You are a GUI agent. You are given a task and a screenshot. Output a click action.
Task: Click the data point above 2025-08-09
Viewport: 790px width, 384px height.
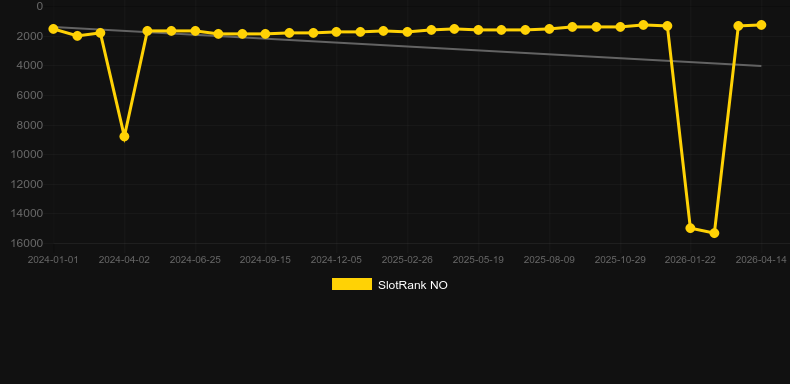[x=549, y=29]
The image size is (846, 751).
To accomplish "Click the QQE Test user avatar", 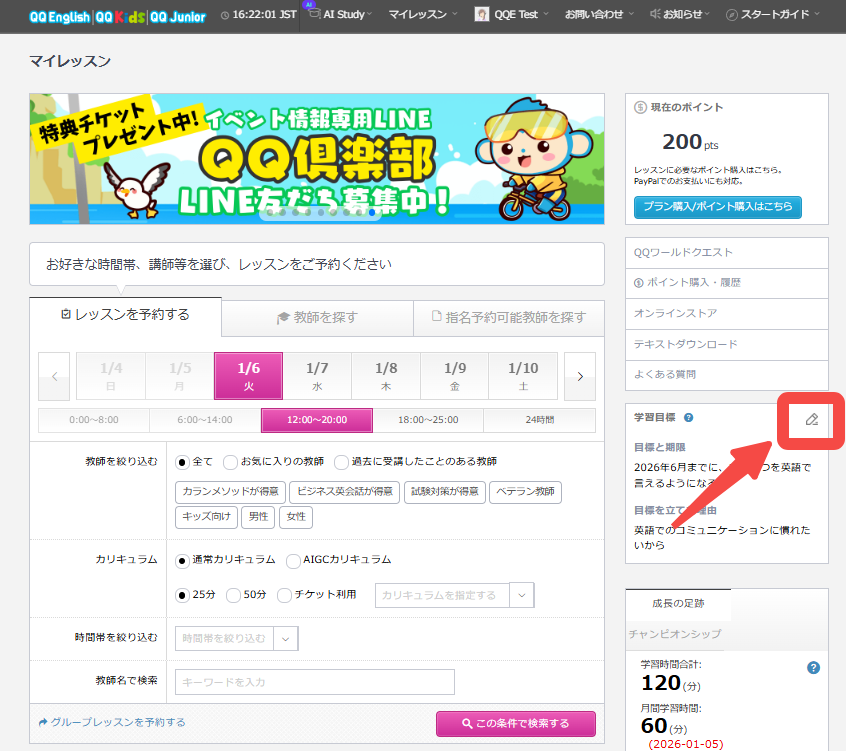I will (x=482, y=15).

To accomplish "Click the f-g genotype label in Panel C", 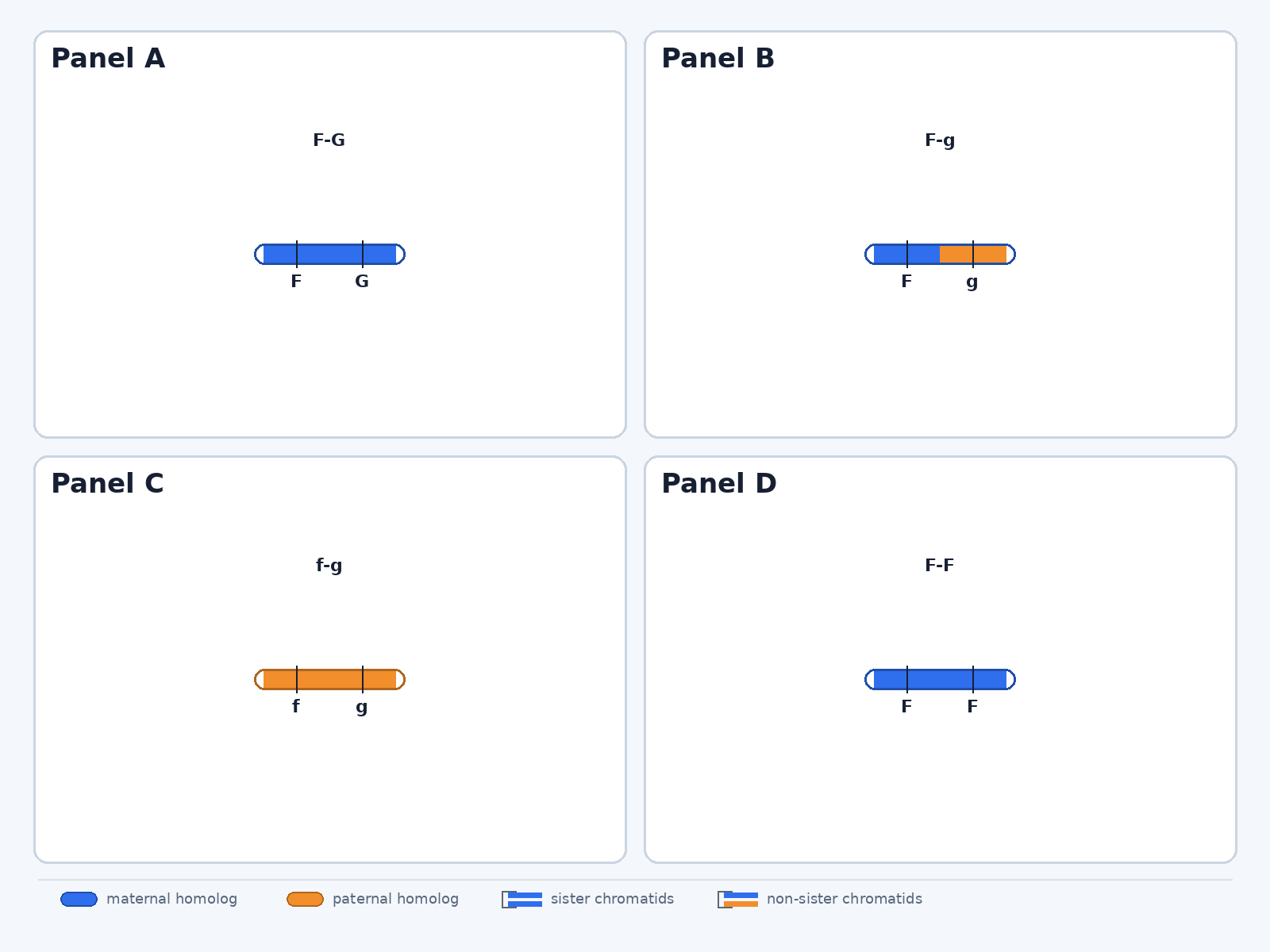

......

## Task requirements
Could you retype the records from their very start through the line containing "[x=549, y=29]", inclusive, and leave the pictures out?

## Complete answer
You are a GUI agent. You are given a task and a screenshot. Output a click action.
Task: Click the data point above 2025-08-09
Viewport: 790px width, 384px height.
[x=549, y=29]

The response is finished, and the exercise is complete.